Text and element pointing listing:
--------

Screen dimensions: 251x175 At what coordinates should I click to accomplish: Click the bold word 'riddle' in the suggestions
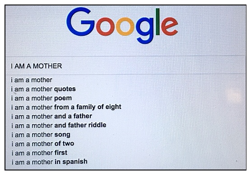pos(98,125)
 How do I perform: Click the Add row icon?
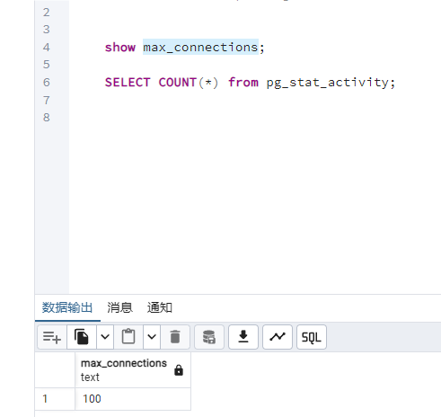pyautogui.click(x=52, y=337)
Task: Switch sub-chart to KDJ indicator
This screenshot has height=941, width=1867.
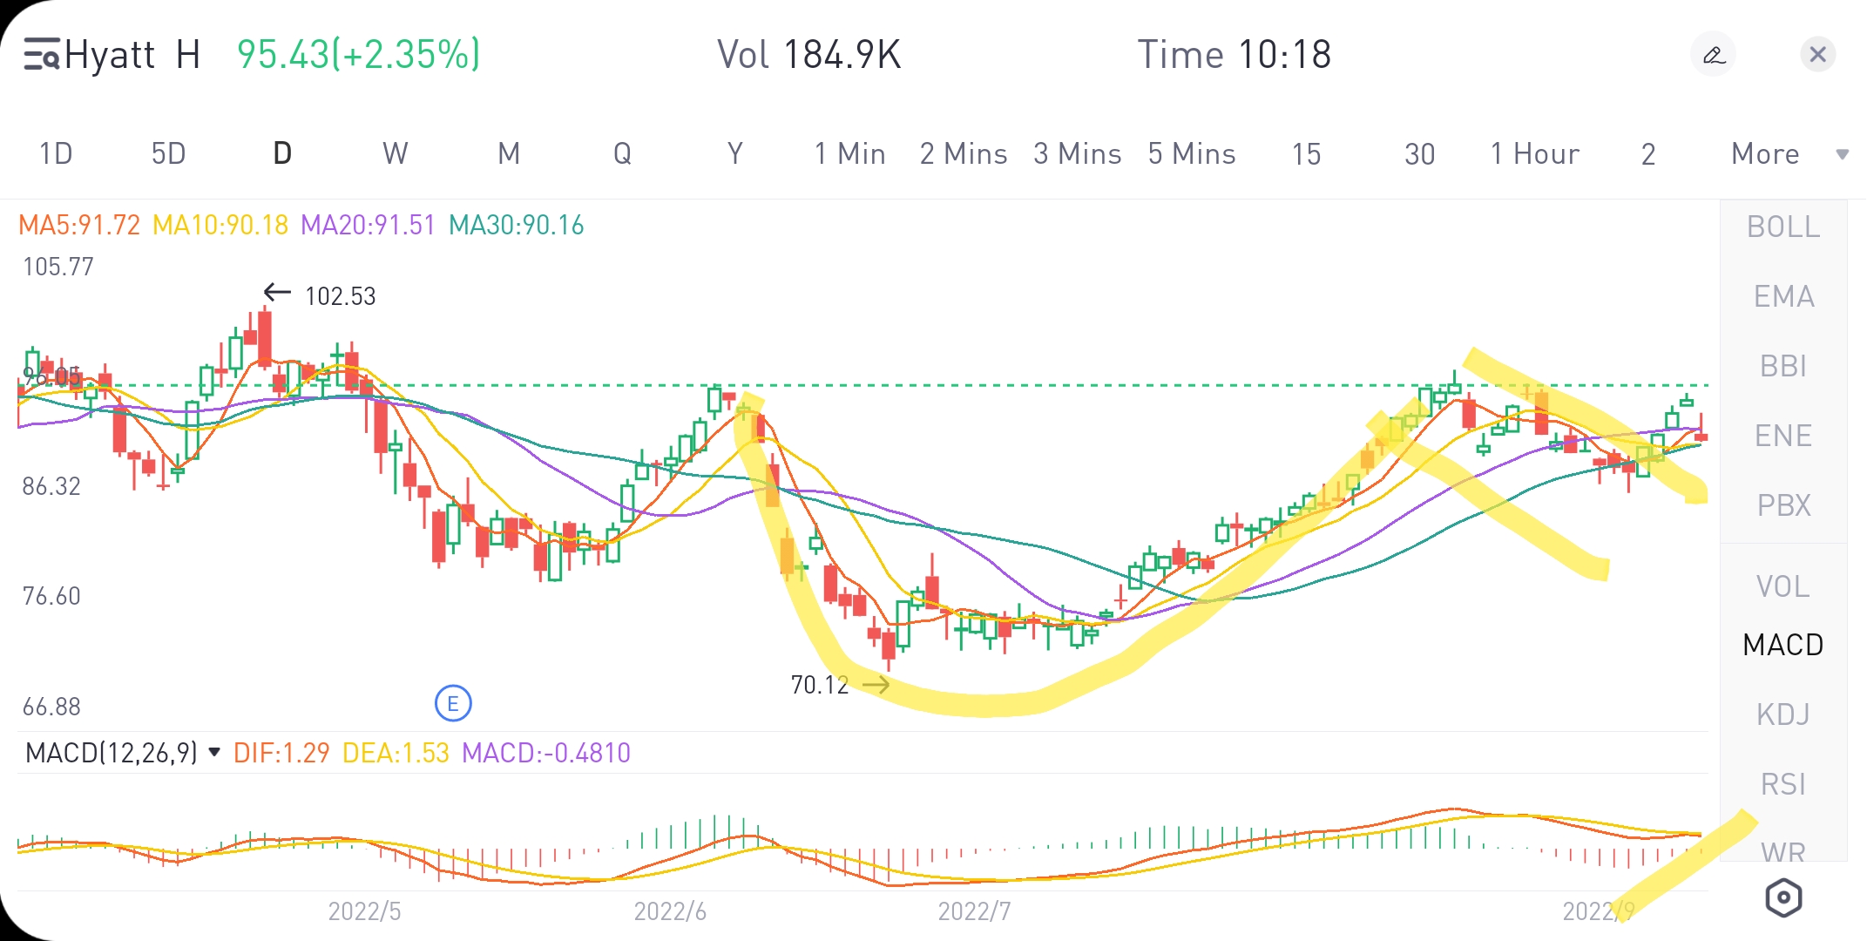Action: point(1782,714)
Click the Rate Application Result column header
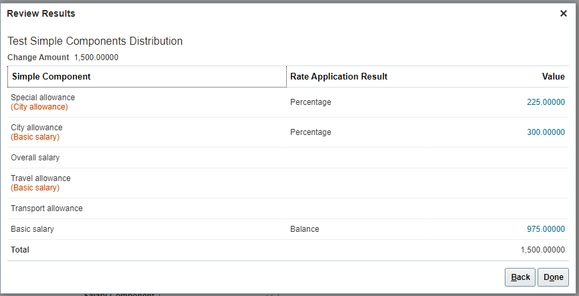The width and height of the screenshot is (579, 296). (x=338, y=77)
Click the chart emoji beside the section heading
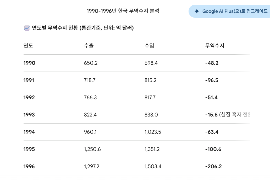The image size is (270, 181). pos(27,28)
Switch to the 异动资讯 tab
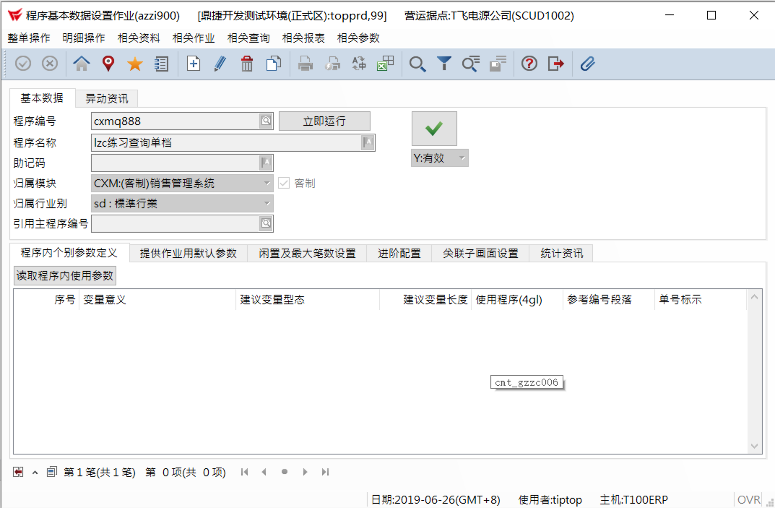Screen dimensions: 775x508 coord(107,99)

--------

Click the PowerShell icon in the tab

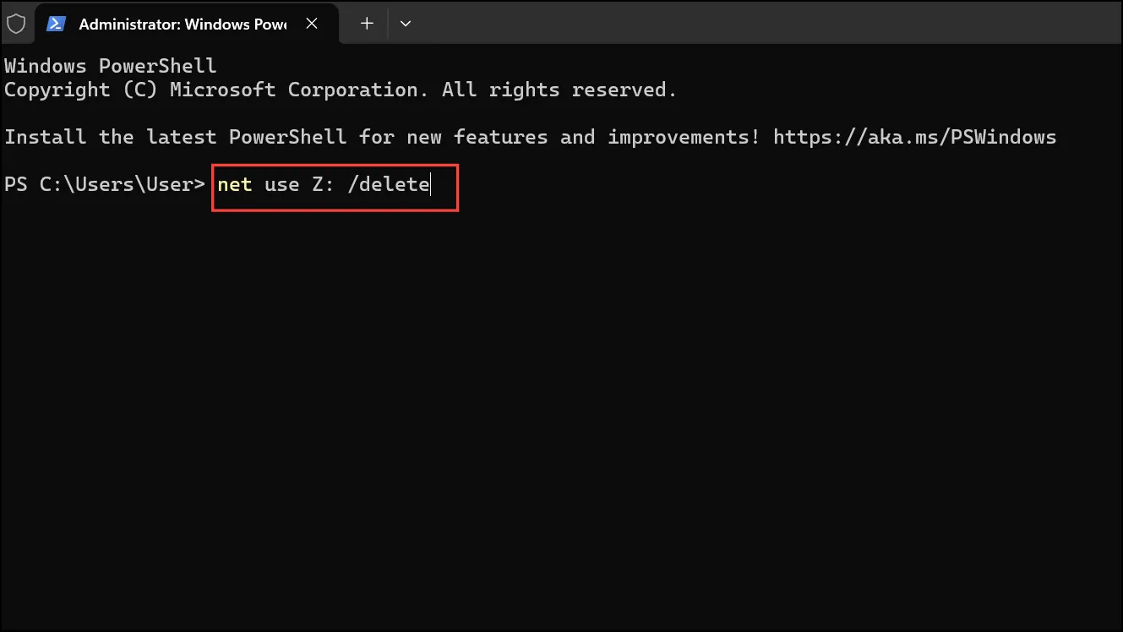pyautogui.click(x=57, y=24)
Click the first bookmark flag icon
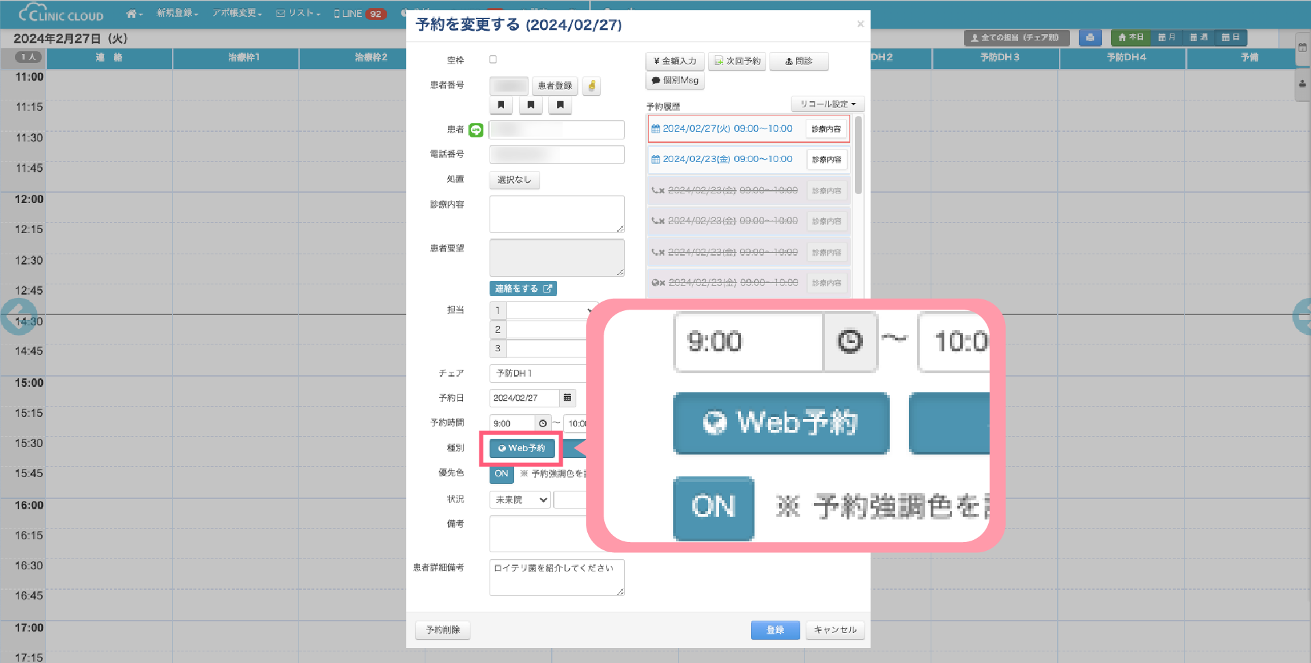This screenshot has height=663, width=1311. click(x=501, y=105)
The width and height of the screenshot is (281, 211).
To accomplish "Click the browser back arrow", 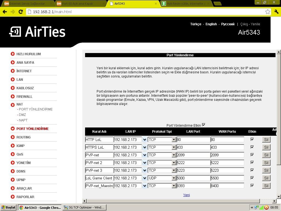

--------

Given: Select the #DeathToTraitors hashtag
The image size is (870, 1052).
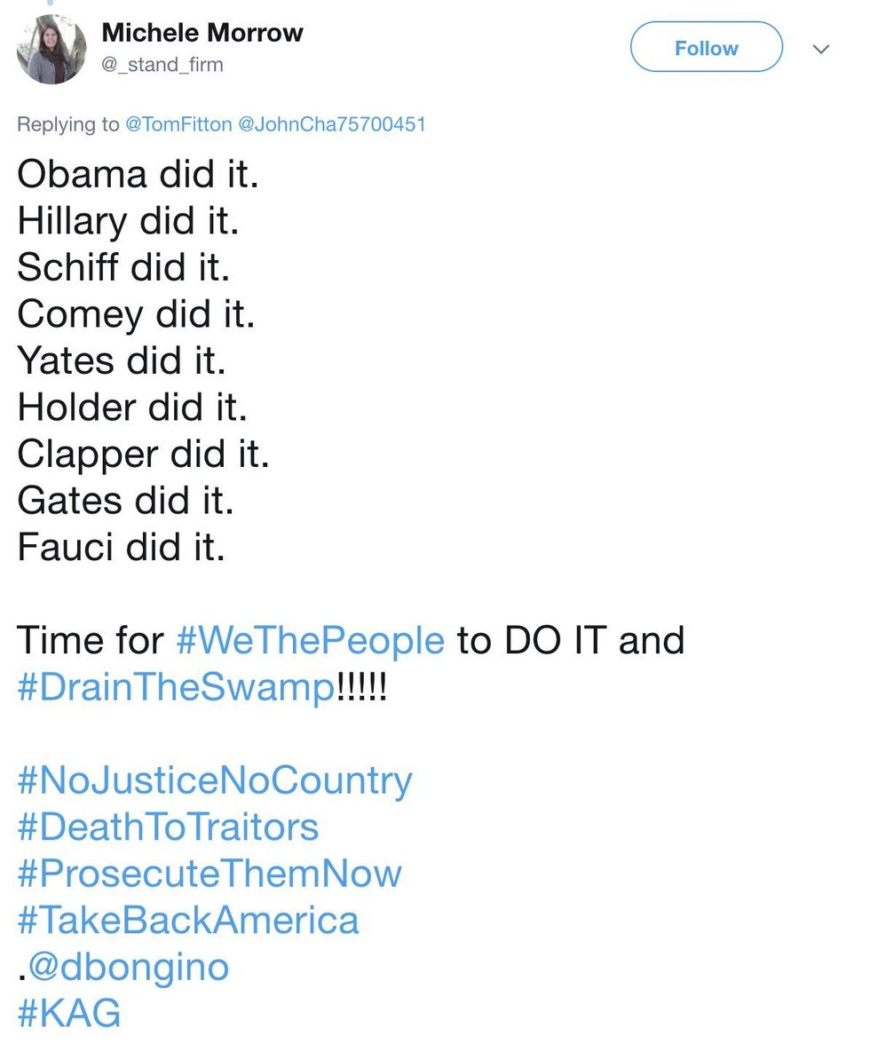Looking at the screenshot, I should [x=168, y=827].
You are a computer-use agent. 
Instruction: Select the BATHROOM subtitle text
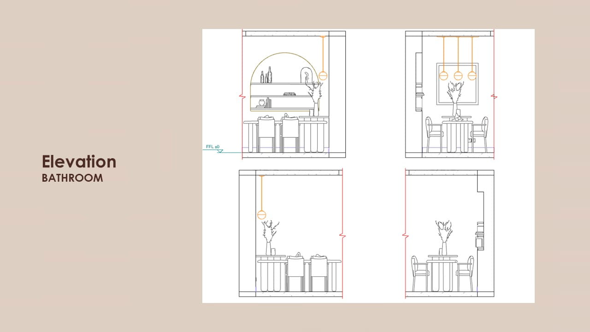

--------

Task to complete: Copy word for word the part of the listing that opens with the line containing "How do I perform: Click the Add row icon?" and closes with the line containing "Screen dimensions: 775x508 coord(107,99)", including both of those lines. Leave the pictures out of your copy.

Exercise result:
 How do I perform: Click the Add row icon?
pyautogui.click(x=52, y=337)
Task: Switch sub-chart to KDJ indicator
This screenshot has height=941, width=1867.
Action: point(1782,714)
Click the Rate Application Result column header
The width and height of the screenshot is (579, 296). (x=338, y=77)
Click the chart emoji beside the section heading
The image size is (270, 181). pos(27,28)
Switch to the 异动资讯 tab
Screen dimensions: 775x508 coord(107,99)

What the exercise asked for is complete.